Task statement: Give back exactly the lines from the one that includes "The height and width of the screenshot is (990, 1125)." to the last line below, both included, and no further lines.

Stored items
'''
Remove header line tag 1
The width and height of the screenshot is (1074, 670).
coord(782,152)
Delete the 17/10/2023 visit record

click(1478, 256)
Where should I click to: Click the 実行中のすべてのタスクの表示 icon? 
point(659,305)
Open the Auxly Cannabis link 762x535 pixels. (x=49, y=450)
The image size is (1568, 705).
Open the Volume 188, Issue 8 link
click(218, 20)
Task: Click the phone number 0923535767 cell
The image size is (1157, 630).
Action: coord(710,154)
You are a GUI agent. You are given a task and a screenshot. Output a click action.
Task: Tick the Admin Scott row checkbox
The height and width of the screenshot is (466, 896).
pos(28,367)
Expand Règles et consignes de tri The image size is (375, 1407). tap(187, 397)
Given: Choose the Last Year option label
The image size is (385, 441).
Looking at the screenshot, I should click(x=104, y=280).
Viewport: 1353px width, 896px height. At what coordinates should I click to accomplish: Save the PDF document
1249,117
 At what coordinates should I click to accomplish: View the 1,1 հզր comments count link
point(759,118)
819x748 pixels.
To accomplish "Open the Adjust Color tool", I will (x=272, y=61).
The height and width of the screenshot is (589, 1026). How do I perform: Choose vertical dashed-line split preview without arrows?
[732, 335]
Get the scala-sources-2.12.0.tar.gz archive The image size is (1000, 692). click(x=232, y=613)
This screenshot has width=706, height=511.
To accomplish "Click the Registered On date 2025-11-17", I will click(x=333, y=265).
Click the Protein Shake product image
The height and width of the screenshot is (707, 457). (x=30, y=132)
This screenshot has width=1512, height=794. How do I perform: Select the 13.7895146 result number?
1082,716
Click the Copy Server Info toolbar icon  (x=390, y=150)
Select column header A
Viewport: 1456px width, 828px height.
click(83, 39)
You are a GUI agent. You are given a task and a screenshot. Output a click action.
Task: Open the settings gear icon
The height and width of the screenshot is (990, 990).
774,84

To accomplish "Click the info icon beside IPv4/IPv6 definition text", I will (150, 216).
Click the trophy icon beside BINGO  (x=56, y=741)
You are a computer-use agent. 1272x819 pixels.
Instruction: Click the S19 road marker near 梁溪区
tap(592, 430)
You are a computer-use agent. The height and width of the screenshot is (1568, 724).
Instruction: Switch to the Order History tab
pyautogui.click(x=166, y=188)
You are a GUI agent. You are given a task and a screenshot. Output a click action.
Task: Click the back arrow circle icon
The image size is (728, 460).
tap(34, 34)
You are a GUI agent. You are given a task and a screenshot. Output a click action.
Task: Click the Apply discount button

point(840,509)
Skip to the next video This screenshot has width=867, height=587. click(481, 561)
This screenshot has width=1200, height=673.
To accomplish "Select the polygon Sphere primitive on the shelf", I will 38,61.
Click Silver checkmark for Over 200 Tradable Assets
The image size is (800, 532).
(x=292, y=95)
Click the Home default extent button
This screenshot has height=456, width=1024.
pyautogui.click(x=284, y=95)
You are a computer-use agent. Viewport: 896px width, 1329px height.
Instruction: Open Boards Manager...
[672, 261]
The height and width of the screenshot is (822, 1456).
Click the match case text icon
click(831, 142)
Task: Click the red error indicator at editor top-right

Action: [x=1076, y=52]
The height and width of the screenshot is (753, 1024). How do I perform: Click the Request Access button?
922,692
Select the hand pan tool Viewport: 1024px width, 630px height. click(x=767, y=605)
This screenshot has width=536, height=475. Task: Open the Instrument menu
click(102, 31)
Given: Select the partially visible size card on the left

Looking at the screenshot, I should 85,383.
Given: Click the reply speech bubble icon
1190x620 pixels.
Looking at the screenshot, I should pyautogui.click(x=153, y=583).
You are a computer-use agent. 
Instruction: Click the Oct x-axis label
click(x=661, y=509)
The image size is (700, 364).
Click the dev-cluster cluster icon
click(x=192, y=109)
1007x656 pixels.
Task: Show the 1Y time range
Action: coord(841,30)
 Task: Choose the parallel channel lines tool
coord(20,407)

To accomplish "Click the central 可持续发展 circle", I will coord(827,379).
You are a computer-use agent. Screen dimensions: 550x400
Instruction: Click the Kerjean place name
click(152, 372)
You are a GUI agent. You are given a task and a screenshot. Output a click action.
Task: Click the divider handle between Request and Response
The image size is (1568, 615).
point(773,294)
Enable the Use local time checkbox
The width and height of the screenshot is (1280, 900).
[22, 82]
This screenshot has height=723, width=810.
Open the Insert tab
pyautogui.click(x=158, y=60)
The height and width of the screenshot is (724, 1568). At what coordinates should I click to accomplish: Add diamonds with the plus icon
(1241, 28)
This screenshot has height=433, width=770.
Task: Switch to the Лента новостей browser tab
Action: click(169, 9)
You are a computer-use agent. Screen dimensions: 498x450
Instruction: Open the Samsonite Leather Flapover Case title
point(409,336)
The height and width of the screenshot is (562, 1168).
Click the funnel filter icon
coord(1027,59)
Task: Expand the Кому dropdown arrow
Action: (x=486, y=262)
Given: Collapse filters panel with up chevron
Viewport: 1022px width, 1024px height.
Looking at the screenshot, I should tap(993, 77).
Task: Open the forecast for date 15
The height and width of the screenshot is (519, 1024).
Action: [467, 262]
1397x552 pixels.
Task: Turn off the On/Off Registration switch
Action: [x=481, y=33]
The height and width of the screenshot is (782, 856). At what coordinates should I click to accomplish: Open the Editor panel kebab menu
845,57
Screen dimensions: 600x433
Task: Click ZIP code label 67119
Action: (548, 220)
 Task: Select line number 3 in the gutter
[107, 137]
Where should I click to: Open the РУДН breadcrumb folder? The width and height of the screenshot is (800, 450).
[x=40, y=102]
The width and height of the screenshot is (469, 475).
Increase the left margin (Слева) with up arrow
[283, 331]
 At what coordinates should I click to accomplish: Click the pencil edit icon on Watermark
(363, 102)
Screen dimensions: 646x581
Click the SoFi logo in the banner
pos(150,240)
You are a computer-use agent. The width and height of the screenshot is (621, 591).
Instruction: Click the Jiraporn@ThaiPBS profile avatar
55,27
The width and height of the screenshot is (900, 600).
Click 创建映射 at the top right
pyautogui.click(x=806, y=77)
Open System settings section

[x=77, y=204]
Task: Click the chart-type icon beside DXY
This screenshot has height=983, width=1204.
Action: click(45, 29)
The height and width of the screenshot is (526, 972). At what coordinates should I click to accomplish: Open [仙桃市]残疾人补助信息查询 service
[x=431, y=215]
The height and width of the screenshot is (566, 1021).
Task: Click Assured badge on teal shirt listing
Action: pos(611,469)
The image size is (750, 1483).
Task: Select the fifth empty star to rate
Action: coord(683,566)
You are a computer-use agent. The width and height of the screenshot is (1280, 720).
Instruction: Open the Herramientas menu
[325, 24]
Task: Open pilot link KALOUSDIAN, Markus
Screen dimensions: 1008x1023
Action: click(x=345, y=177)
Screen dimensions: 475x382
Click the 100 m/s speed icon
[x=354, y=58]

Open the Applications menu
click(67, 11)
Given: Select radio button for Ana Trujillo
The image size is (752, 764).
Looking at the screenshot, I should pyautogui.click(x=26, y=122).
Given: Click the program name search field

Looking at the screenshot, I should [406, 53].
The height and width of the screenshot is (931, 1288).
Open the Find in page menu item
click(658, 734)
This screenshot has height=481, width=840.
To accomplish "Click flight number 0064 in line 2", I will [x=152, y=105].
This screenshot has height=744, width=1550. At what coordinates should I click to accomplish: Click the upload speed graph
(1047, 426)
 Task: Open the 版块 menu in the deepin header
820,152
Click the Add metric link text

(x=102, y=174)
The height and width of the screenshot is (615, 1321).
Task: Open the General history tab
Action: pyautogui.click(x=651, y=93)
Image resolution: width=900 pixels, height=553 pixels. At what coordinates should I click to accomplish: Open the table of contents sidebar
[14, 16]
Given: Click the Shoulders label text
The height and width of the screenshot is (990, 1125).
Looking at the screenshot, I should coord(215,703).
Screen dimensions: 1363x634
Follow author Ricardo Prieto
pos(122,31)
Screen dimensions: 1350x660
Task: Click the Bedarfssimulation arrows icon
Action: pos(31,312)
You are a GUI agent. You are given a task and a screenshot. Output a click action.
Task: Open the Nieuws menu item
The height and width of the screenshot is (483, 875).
'''
Response to the exercise:
The height and width of the screenshot is (990, 1125).
Looking at the screenshot, I should coord(215,703).
Screen dimensions: 1363x634
Follow author Ricardo Prieto
pos(122,31)
Screen dimensions: 1350x660
Task: Click the Bedarfssimulation arrows icon
Action: pos(31,312)
You are a GUI agent. You are given a task and a screenshot. Output a click action.
Task: Open the Nieuws menu item
The height and width of the screenshot is (483, 875).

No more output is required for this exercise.